╔══
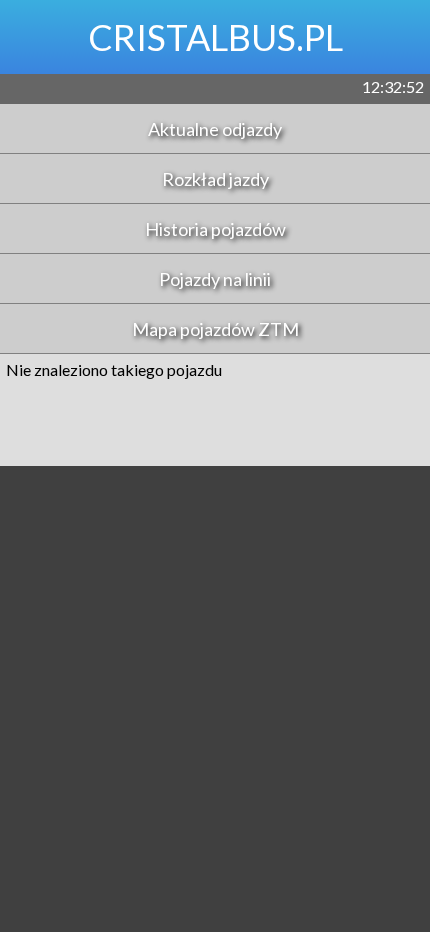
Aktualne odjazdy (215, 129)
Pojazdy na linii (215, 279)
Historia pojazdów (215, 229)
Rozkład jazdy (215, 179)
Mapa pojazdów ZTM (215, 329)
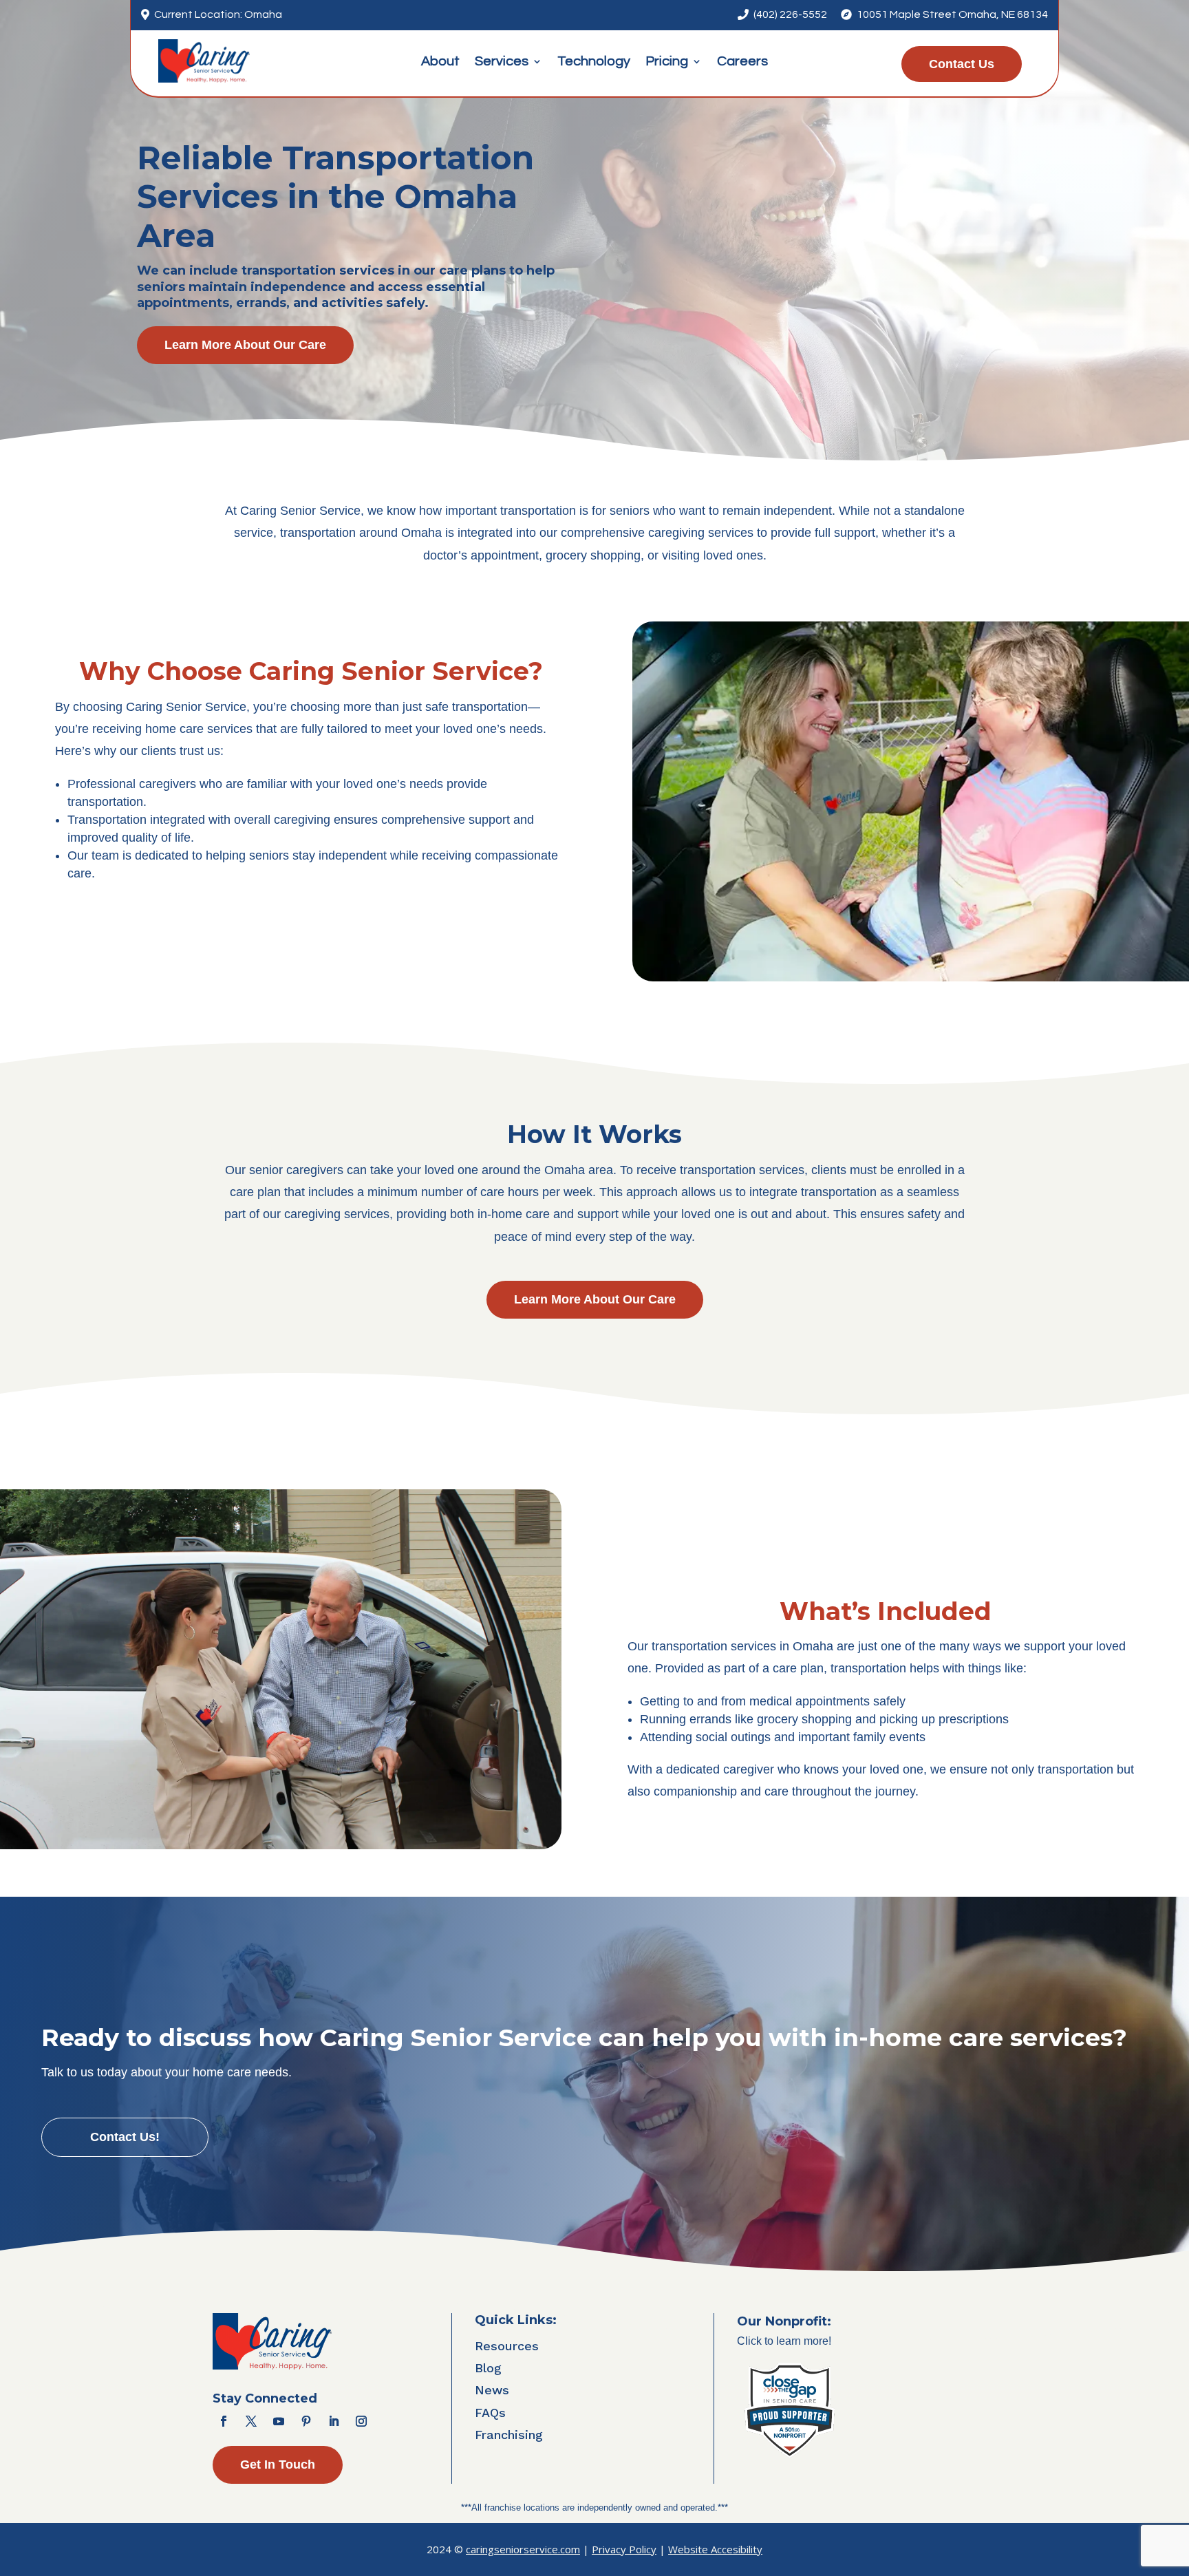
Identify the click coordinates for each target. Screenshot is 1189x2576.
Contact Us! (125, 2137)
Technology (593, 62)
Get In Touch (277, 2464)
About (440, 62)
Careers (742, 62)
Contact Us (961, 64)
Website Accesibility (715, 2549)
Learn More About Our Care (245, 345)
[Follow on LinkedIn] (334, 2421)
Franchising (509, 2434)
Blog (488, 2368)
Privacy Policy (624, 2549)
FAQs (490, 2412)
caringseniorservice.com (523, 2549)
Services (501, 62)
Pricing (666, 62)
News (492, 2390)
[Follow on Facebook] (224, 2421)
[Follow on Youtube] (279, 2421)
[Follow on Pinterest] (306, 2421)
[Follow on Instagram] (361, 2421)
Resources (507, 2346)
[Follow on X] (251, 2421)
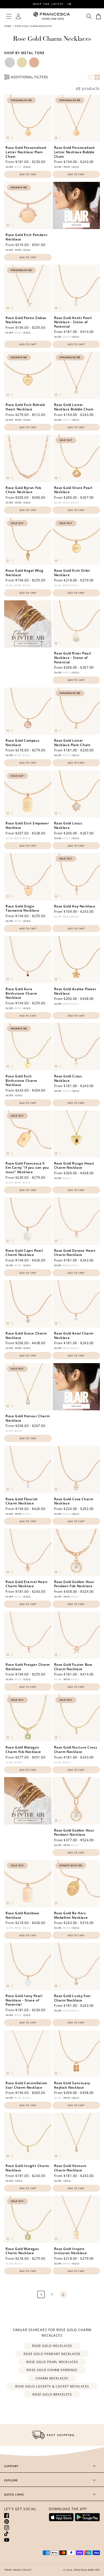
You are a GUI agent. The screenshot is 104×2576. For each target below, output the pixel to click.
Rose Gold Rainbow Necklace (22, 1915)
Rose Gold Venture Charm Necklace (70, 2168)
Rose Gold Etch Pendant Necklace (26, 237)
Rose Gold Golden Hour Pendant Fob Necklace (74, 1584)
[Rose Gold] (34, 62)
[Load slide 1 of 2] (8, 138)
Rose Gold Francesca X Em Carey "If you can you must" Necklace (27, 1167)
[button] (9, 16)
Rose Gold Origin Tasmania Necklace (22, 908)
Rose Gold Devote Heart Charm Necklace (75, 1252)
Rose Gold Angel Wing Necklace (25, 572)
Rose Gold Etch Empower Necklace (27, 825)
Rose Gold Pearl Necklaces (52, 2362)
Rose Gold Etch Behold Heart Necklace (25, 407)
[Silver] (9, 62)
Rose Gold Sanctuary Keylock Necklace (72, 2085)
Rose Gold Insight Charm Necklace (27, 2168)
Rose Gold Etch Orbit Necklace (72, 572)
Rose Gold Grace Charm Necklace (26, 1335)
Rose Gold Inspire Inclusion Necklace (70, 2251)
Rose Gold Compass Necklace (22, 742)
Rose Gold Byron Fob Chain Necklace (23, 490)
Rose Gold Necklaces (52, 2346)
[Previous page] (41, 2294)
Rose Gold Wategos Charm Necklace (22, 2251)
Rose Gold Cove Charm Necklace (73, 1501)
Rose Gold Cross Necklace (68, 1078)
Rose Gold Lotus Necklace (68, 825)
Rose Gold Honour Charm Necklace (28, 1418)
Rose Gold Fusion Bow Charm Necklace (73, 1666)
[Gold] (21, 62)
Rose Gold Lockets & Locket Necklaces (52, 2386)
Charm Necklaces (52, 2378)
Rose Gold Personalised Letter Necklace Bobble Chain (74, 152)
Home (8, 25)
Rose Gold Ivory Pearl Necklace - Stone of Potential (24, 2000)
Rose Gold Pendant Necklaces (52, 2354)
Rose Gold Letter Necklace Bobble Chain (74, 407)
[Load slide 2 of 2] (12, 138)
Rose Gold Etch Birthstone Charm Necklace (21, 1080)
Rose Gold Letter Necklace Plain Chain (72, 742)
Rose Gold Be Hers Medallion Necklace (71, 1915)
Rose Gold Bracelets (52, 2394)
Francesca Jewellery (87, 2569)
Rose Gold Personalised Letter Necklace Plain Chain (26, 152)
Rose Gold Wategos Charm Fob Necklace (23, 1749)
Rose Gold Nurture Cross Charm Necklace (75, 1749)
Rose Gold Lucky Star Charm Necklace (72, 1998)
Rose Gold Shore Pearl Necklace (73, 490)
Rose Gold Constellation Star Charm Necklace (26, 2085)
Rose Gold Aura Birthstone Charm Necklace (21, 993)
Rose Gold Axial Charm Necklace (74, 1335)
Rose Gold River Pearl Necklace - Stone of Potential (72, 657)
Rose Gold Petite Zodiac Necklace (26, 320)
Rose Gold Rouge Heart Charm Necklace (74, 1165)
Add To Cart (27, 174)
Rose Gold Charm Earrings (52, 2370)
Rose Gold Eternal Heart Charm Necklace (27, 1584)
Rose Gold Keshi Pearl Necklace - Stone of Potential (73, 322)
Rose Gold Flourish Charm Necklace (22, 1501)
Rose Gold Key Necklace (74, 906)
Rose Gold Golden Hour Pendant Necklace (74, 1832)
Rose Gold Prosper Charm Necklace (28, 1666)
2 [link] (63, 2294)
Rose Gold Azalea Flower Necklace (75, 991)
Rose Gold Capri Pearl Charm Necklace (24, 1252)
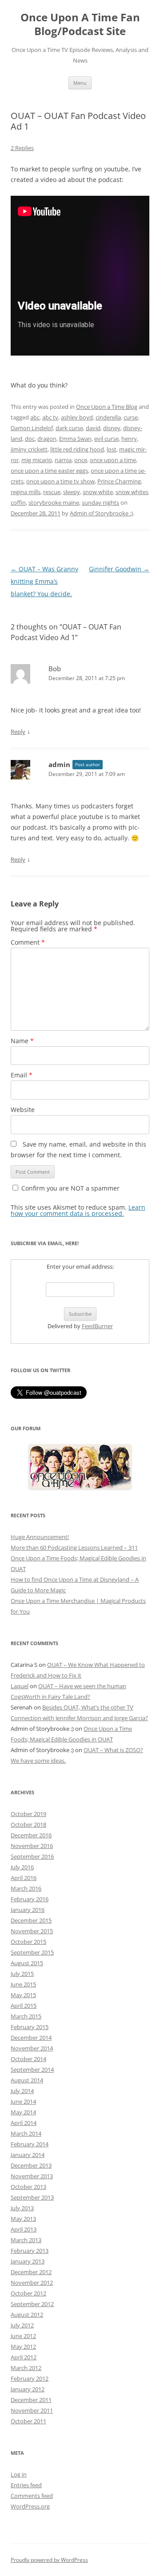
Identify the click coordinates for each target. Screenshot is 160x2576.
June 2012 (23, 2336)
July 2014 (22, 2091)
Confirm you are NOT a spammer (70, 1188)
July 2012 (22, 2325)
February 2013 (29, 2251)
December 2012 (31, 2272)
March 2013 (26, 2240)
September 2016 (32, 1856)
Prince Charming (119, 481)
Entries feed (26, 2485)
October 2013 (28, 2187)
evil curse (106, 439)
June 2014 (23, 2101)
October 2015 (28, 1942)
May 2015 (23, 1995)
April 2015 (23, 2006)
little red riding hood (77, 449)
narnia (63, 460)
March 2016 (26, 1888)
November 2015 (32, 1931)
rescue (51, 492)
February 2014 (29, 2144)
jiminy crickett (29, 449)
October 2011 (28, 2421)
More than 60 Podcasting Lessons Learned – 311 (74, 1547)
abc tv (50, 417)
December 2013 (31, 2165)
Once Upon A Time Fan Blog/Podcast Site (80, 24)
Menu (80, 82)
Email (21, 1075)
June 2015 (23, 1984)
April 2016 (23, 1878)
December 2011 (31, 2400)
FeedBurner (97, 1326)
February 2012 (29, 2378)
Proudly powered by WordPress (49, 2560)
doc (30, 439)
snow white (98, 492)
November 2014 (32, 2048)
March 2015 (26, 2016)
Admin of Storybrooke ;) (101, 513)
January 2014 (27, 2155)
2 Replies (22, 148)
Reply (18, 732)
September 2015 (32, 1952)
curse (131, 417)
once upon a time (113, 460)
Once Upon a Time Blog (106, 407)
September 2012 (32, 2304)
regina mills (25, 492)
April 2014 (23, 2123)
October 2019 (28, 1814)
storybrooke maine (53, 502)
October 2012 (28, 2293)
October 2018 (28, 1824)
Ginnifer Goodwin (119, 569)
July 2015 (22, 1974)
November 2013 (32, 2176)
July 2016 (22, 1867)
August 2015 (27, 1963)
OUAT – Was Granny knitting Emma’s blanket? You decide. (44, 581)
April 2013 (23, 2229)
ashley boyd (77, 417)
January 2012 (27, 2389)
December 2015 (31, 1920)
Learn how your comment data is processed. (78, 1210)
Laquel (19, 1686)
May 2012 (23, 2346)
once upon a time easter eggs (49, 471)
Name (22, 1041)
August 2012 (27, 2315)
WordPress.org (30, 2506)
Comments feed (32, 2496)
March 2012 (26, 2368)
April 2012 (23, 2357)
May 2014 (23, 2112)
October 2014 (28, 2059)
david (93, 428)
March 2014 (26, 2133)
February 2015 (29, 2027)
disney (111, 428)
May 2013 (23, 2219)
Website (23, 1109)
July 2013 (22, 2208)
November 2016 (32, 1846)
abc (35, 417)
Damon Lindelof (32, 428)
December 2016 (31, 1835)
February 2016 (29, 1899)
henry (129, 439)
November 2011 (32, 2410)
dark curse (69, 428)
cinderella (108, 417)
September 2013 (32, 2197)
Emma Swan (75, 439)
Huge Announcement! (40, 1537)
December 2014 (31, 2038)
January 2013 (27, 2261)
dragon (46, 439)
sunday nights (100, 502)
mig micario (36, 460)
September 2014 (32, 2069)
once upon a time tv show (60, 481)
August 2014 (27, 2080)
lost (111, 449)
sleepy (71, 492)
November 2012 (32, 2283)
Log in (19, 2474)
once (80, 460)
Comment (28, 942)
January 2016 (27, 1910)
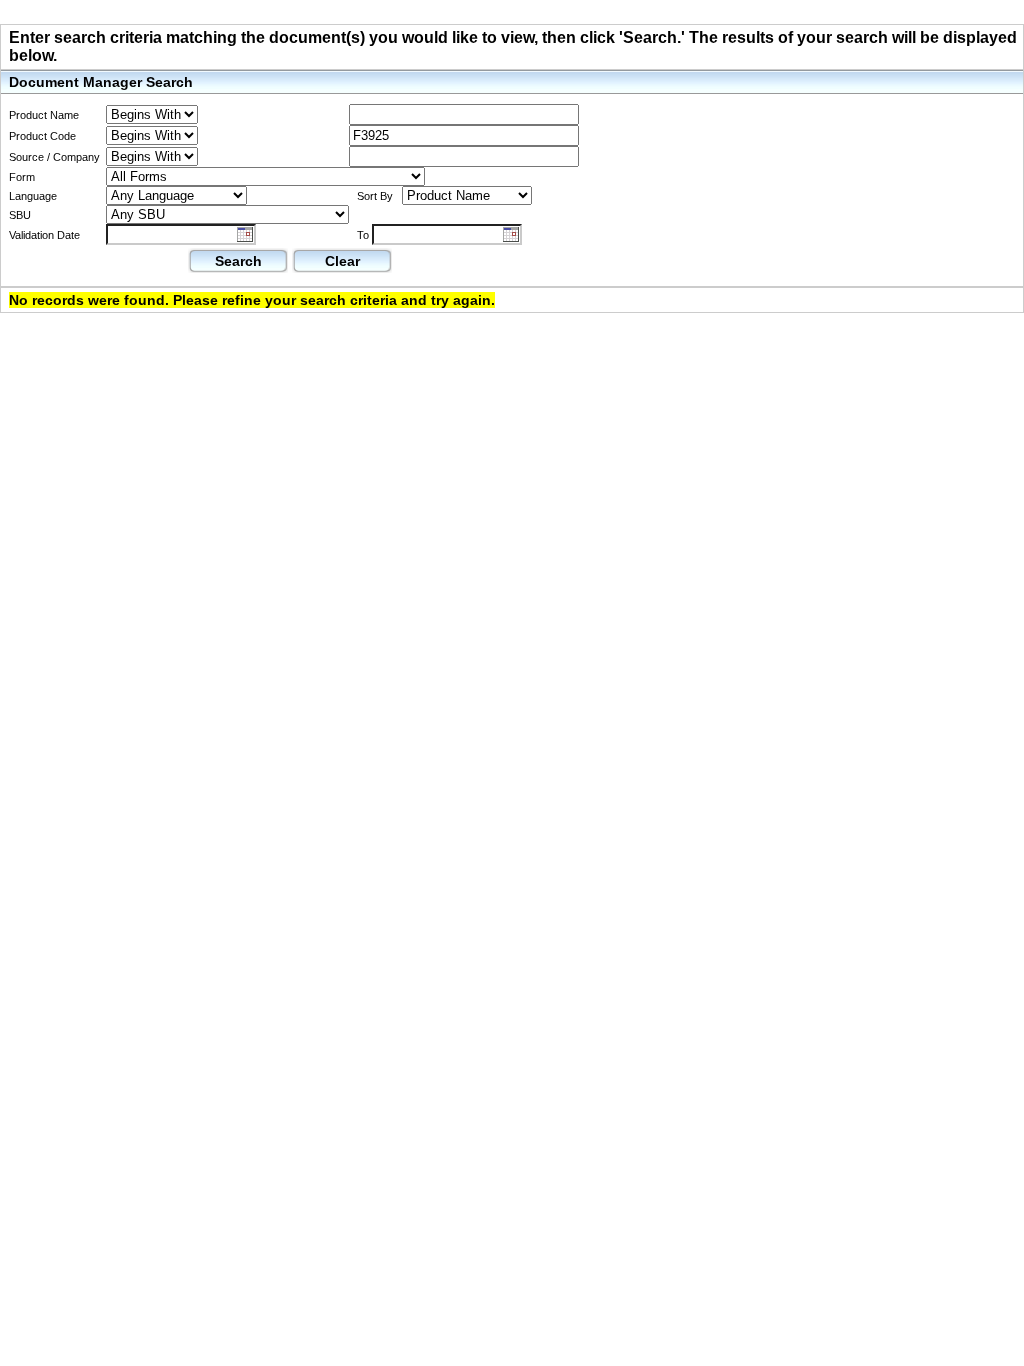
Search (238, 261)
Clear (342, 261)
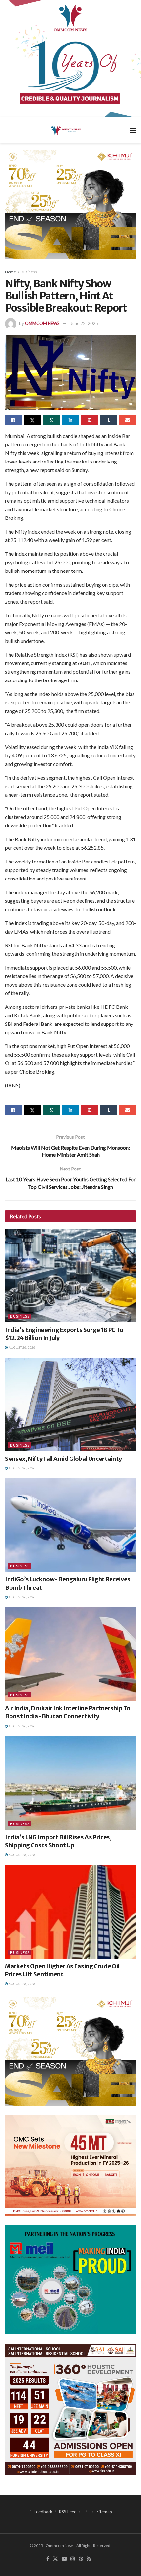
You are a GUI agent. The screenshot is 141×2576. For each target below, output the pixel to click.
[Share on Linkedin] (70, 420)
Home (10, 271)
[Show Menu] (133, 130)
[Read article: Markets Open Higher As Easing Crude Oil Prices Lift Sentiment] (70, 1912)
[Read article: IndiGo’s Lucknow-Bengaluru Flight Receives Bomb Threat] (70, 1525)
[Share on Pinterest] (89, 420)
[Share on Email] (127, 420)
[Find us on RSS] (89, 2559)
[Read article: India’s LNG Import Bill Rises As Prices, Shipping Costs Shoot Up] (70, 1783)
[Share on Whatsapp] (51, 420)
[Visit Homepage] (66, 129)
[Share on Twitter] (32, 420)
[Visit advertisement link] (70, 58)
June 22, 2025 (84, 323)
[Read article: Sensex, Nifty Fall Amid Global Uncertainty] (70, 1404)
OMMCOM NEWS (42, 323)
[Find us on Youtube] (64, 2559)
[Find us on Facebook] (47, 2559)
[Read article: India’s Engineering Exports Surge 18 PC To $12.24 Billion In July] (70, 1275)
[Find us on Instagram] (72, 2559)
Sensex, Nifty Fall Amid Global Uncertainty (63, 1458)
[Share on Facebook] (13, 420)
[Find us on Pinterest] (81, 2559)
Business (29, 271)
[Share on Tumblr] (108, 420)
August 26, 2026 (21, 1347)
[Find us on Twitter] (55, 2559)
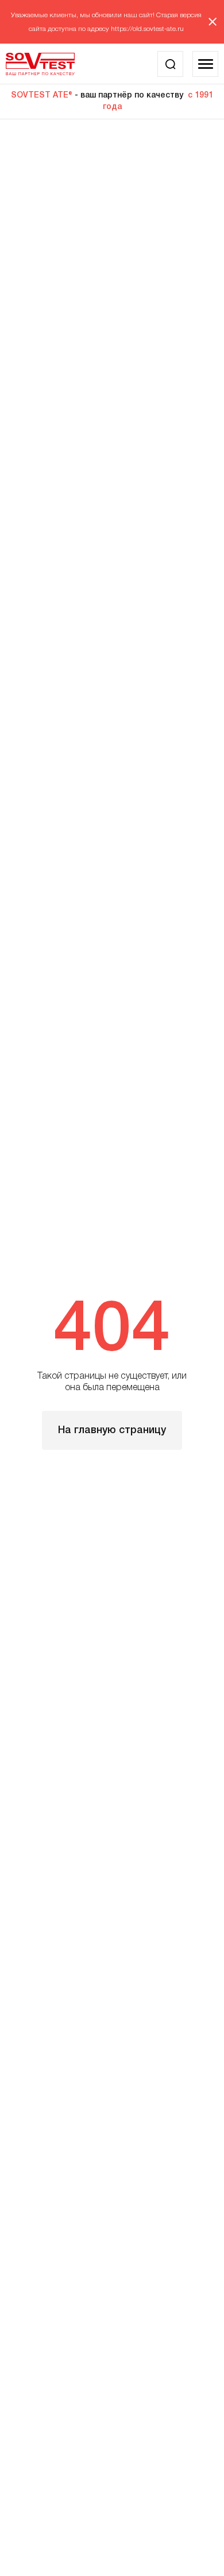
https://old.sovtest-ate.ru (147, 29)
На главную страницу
╚══
## Task to complete
What is needed is an exact retyping of the lines from the start of the data through the line with "Website Accesibility (715, 2549)", with both end lines kept and every picture left out.

## Reply
Aktualne odjazdy (215, 129)
Pojazdy na linii (215, 279)
Historia pojazdów (215, 229)
Rozkład jazdy (215, 179)
Mapa pojazdów ZTM (215, 329)
Identify the click coordinates for each target. Screenshot is 1189x2576.
Contact Us! (125, 2137)
Technology (593, 62)
Get In Touch (277, 2464)
About (440, 62)
Careers (742, 62)
Contact Us (961, 64)
Website Accesibility (715, 2549)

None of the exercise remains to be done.